As the desperation set in, Ingolstadt tried desperately to absorb the Nürnberg pressure. The numbers are compelling and illustrate not only the dominance Nürnberg had in the final 15 minutes but also the work rate from Wiesinger’s side to try and win possession back at any situation. With only seconds remaining, this happened.
Time should’ve run out for Nürnberg but referee Christian Dingert extended time after Gaus’ time-wasting tactic. It was a reprieve for Nürnberg who had already produced nine attempts on Marco Knaller’s goal before this moment. Patrick Erras was really hitting and hoping as he kicked the ball over his head. Fabian Schleusener is goal-side on his opponent, and if this falls into the box, he could be in play.
Call it skill, call it sheer luck, but the ball lands at the edge of the six-yard box. Knaller stays inside the six-yard area, and Schleusener is in on goal.

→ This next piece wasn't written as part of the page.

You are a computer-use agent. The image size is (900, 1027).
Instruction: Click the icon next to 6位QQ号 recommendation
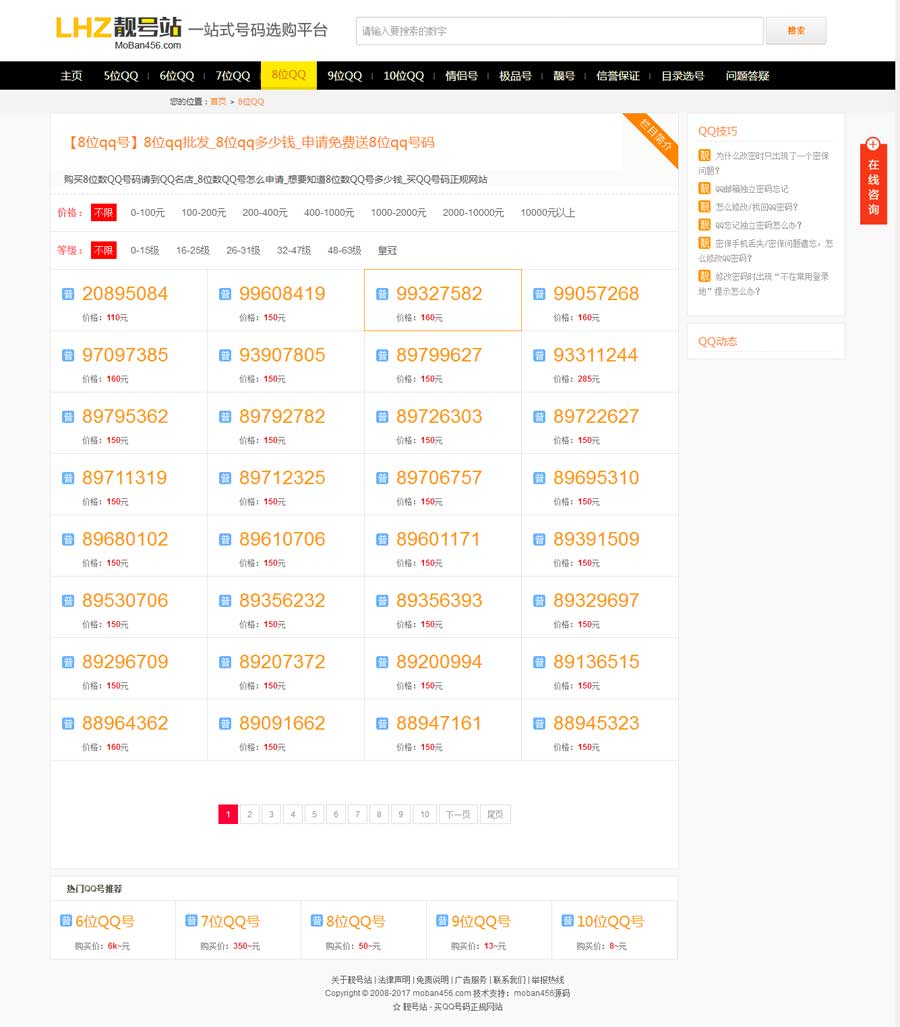coord(66,921)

The striker who hadn’t scored all season and had missed considerable time due to injury scores the most important goal of his career and ensures Nürnberg’s safety in the 2. Bundesliga.
Ingolstadt were as close as anyone has been to cause an almighty upset yet it’s the unfortunate away goal rule that ensures Die Schanzer are in the 3. Liga next season. The joined Heidenheim and Verl who both lost on the away goal rule in the playoff format. Defensively, Ingolstadt were superb for the majority of the match, and with Kutschke in the team, they were a different side. This defeat on away goals will sting, as they will lose several key players in the summer. Will they be able to come back from this?
Nürnberg as a club may have collapsed if they had fallen on Sunday. Instead the positive is another season in the 2. Bundesliga. Now Der Club faces a different kind of question to Ingolstadt. Who should lead the resurgence next season? Was the partnership of Wiesinger and Marek Mintal convincing enough to drive Nürnberg forward, or do they bring in an experienced head like Markus Weinzierl? Or does Nürnberg go for an exciting managerial prospect like a Tim Walter or a Dimitrios Grammozis? Either way, it’s a crucial two months before Nürnberg’s DFB Pokal and 2. Bundesliga campaigns begin.